[Dataset entries]
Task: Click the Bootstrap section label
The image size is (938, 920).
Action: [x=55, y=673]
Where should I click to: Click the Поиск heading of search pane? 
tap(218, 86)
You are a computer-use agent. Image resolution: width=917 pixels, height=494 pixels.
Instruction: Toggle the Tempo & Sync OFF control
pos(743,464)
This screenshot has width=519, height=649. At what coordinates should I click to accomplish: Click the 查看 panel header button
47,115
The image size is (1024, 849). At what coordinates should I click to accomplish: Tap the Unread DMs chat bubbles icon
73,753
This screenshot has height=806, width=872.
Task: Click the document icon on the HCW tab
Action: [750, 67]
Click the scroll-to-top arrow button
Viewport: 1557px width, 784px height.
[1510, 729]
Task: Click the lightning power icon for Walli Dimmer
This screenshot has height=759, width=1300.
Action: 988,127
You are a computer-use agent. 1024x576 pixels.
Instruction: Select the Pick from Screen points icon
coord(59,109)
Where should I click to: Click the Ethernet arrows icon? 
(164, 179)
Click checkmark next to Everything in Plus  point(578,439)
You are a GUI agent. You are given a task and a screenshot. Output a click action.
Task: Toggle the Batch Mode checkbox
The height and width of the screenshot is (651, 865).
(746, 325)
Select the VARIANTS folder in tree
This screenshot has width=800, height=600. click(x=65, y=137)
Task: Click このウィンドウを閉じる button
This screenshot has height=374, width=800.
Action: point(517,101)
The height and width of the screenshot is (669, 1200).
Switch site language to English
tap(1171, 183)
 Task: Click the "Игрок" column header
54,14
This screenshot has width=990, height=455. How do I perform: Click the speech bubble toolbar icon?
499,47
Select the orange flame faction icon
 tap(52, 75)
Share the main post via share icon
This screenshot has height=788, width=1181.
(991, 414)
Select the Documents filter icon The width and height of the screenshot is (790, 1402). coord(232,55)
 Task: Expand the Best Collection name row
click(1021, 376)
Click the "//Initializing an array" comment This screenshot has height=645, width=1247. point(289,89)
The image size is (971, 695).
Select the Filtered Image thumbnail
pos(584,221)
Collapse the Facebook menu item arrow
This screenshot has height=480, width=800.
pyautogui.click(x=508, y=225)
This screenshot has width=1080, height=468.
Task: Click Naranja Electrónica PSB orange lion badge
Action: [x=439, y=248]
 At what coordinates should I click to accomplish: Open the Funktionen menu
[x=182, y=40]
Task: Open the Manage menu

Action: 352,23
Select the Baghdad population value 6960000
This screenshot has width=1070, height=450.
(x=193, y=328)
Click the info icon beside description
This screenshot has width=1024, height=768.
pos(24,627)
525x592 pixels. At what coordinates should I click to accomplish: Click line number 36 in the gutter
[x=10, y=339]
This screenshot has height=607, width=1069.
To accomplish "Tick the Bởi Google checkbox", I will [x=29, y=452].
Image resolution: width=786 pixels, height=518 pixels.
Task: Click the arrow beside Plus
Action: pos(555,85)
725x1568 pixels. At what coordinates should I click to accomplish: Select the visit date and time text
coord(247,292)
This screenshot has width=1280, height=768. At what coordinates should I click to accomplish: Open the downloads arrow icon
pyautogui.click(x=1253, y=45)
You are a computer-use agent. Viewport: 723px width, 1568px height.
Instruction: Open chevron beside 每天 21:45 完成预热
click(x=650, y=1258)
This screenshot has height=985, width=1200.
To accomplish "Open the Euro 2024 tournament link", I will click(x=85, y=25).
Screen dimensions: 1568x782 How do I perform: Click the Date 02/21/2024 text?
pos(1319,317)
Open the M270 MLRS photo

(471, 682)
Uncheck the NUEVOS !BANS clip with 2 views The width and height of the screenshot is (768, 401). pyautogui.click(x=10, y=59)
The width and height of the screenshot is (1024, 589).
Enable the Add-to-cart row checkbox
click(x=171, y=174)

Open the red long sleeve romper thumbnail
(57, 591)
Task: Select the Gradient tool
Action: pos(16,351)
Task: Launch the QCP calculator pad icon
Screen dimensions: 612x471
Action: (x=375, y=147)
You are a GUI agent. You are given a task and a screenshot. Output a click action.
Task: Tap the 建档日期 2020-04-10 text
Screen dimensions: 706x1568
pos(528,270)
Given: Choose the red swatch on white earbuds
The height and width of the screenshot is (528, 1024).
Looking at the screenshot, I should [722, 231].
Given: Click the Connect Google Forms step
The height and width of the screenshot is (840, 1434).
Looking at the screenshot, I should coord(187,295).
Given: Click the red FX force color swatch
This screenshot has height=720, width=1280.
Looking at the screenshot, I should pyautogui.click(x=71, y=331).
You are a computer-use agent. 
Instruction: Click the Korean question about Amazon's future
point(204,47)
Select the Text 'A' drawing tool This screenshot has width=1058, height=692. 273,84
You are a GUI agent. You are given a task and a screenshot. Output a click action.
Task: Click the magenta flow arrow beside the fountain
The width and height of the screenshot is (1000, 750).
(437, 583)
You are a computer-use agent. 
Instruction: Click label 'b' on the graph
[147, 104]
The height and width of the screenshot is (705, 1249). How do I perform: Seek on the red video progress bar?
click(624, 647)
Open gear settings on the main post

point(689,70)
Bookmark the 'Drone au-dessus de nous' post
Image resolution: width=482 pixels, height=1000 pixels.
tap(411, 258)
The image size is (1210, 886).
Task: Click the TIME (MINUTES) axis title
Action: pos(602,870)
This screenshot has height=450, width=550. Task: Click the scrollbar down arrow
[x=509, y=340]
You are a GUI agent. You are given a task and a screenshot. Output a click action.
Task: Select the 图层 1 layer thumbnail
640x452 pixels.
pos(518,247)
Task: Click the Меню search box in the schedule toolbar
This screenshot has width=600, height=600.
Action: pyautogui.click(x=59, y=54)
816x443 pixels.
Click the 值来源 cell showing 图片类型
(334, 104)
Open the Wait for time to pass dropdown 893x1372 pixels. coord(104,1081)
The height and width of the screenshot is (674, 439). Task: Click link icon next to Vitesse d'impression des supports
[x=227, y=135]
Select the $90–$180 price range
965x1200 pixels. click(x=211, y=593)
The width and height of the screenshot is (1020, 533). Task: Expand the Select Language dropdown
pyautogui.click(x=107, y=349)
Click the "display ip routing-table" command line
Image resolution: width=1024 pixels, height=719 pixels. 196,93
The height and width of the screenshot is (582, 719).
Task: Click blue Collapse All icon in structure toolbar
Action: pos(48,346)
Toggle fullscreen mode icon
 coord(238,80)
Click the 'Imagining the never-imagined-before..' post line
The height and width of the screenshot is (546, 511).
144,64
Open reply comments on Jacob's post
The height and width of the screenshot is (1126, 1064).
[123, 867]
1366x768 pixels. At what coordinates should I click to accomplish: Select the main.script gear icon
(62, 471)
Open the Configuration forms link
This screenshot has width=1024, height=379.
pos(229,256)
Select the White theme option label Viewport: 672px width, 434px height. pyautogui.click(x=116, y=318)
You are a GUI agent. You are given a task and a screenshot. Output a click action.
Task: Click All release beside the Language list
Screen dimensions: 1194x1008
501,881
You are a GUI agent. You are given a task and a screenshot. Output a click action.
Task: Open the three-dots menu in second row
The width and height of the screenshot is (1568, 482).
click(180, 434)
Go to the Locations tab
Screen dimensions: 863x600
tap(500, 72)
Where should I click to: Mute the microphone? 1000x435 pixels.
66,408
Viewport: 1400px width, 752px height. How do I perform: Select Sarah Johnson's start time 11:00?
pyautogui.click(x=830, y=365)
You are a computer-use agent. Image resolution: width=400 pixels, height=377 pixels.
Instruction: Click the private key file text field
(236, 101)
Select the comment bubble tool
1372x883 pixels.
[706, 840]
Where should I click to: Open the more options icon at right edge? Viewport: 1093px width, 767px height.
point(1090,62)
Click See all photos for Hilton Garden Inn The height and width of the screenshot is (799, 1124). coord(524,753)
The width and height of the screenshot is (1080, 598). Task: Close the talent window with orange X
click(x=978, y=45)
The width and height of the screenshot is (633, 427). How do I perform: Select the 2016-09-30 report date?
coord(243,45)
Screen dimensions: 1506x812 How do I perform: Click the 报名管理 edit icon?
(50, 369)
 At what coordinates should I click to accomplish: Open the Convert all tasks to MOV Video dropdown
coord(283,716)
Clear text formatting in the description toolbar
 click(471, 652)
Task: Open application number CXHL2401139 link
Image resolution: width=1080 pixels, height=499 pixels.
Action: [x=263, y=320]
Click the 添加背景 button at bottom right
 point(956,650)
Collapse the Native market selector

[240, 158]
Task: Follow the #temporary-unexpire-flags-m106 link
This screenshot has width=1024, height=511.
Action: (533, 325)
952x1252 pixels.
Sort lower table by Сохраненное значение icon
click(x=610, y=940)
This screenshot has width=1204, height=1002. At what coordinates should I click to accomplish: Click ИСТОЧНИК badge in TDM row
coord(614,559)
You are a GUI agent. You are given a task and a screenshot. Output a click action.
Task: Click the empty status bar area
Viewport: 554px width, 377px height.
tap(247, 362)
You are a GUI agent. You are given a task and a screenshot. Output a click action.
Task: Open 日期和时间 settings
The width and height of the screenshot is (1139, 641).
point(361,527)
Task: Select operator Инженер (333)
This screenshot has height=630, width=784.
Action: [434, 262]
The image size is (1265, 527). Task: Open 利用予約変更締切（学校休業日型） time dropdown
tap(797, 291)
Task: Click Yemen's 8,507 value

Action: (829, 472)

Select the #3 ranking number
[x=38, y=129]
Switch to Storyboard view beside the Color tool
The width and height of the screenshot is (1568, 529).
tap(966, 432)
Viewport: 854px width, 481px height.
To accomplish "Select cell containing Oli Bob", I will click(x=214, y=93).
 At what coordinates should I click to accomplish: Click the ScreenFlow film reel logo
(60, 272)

| Instructions for the task |
The expected answer is every line in the data above that carries the string "swatch".

| The completed task |
Given: Choose the red swatch on white earbuds
Given: Click the red FX force color swatch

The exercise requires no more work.